The controls are okay. And if you’re familiar with Sony MDR-XB950BT controls, you’ll find these pretty similar. There is one significant difference however, the Sony’s feature a multi-function button that is pretty tall, which makes it easy to accidentally skip or rewind your music instead of pausing. This is due to the leverage that their button height has. This potential issue is not an issue on the HD 4.40s because the multi-function button has a very low profile. Consequently, the buttons low profile makes it a bit more difficult to find and press for phone calls and pausing music, especially since the bezel around the ear cup that has nearly the same height as the low profile multi-function button. The volume rocker is placed low on the ear can which I find a little too low. I think an improvement to the design would be to move the power button to the front of the can and allow more spacing and better positioning of the volume rocker and play/pause multi-function button. Overall, they’re a solid set of buttons that work well to control calls and music.
The ear pads, as mentioned in other reviews, have small openings and while I don’t have very large ears, the ear pad openings do press on either the top or the bottom of my ear depending on how I position them. This is in contrast to the Bose QC35s which have a large opening that fit my ears comfortably without touching. Despite this issue, the ear pads on the Sennheisers are soft and the headsets light enough to make them comfortable. However, I find myself having to tweak the fit ever time I use them. The comfort tolerance is so tight that you have to really fuss with the fit to get them where you can wear them for hours without some discomfort. It’s possible to find the sweet spot, but you need narrow ears, a narrow head, and a bunch of finicky trials to make them fit nicely comfy. There is a noticeable amount of ear pressure after wearing these for over an hour so they’re not the most comfortable headphones you can find. I wish Sennheiser would have made the ear openings bigger because the suppleness of the ear pads is great. There is minimal padding in the headband which will apply pressure to the crown of your head after about an hour of wearing these. In summary, larger ear pad openings and a more heavily padded headband cushion would make these extremely comfortable. As designed, they’re not.

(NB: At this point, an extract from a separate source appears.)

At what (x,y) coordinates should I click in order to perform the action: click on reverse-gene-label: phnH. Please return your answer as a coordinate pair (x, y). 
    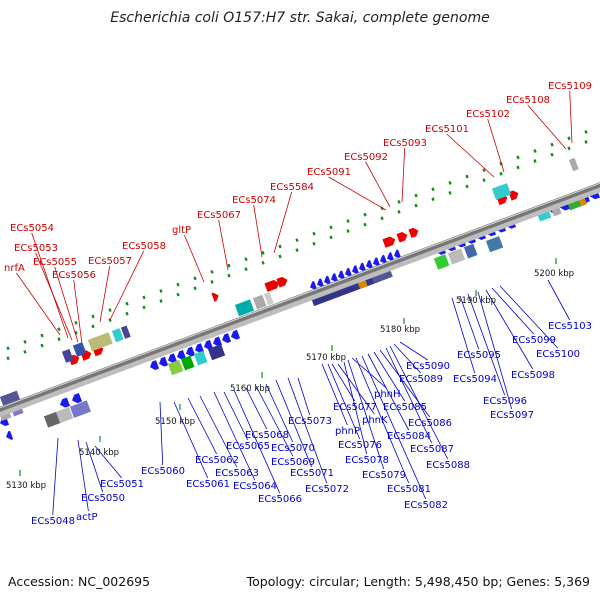
    Looking at the image, I should click on (388, 394).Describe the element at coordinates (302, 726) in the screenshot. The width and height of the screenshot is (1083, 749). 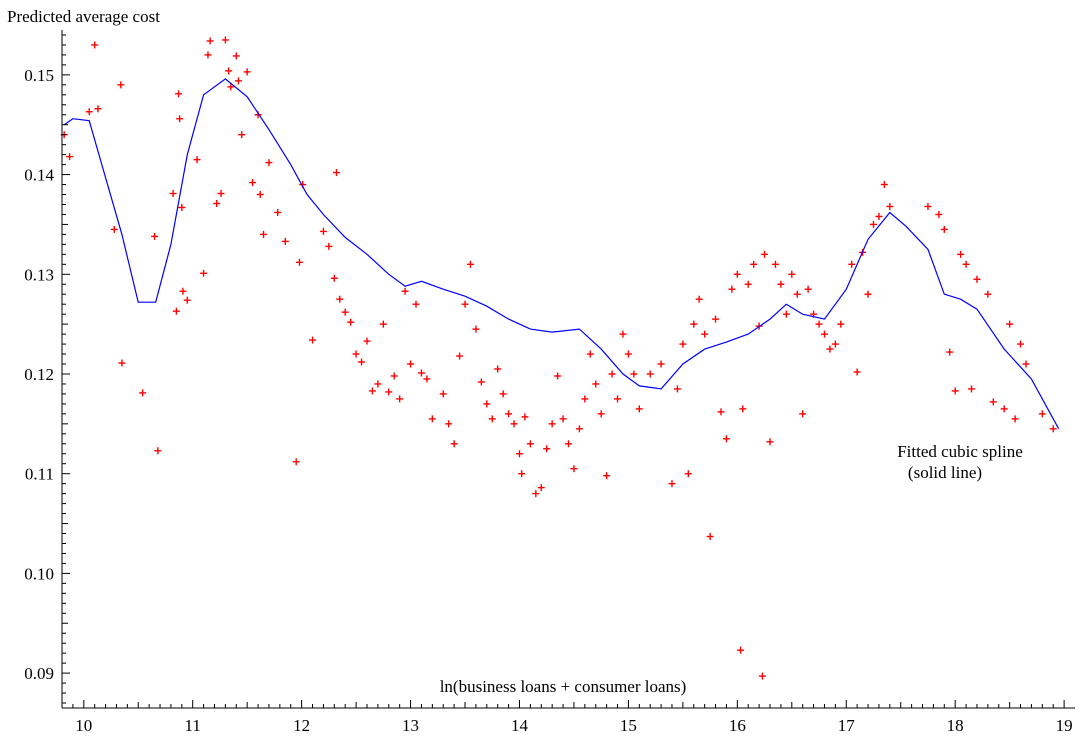
I see `x-tick-label: 12` at that location.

The LED light on these does not illuminate when the headphones are on. While I thought this would be a bonus, especially when using them in a dark room, believe it or not, I miss a flashing or glowing LED. Glowing LED lights help let you know if a device is on, which may help you avoid unnecessary battery drain. With the HD 4.40s you’ll have to either look at your device to confirm whether they’re on or not, or you’ll have to simply try to play audio through them to test if they’re on.
One last little disappointment is the 2.5 to 3.5 mm headphone cable. I have a few standard 3.5mm cables lying around and would like to keep those in different places for convenient use with my headphones. One in the computer bag, one at the office, one at home, etc. Unfortunately, you need a special cable with the HD 4.40BTs.
If you’re looking for a good pair of headphones that sound great, have decent comfort, prevent sound leakage for using them in work environments, and have adequate voice call quality the Sennheiser HD 4.40BT may give you everything you want. Overall, feature and sound-wise these headphones top the Bose QC35, Sony MDR-1000X, Sony 950BT, the Plantronics Backbeat Pro 2, and the Skullcandy Crushers. While they’re not perfect, they do have some solid performance in the features they offer.